Our research group in the Physical Education and Sport Sciences Department at the University of Limerick is currently largely focused on the effects of resistance exercise training on mental health outcomes.  We have recently found larger than usual reductions in depressive symptoms among young adults following an eight-week resistance exercise training intervention and even larger reductions among those with symptoms indicative of subclinical major depressive disorder.  We are currently planning on replicating and expanding on these findings with another randomized controlled trial of young adult women, a particularly at-risk group for elevated depressive symptoms.

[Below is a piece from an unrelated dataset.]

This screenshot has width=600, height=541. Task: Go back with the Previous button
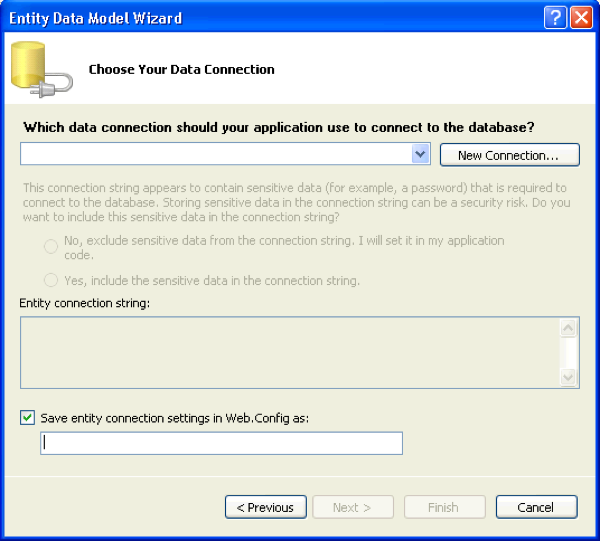265,507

Bottom-line Role of Exercise in Treating Depression

Exercise is a promising tool that may be used as an alternative or augmentative treatment for depression.  Given the complexity of mental illnesses, dichotomizing the treatment of depression is likely unhelpful.  Many who suffer from depression may benefit from combining the available treatments.

 

 

Darragh O’Sullivan is a PhD Research Student in the Physical Education and Sport Sciences Department at the University of Limerick.  Darragh graduated from his undergraduate degree in Sport and Exercise Sciences in 2021 and is now completing his PhD research under the supervision of Dr. Matthew Herring, Dr. Mark Lyons, and Dr. Brett Gordon.  Darragh has research interests in the influence of exercise, general physical activity, and sedentary behaviors on mental health outcomes; his PhD research focuses on the effects of resistance exercise training on anxiety and depressive symptoms among young adults.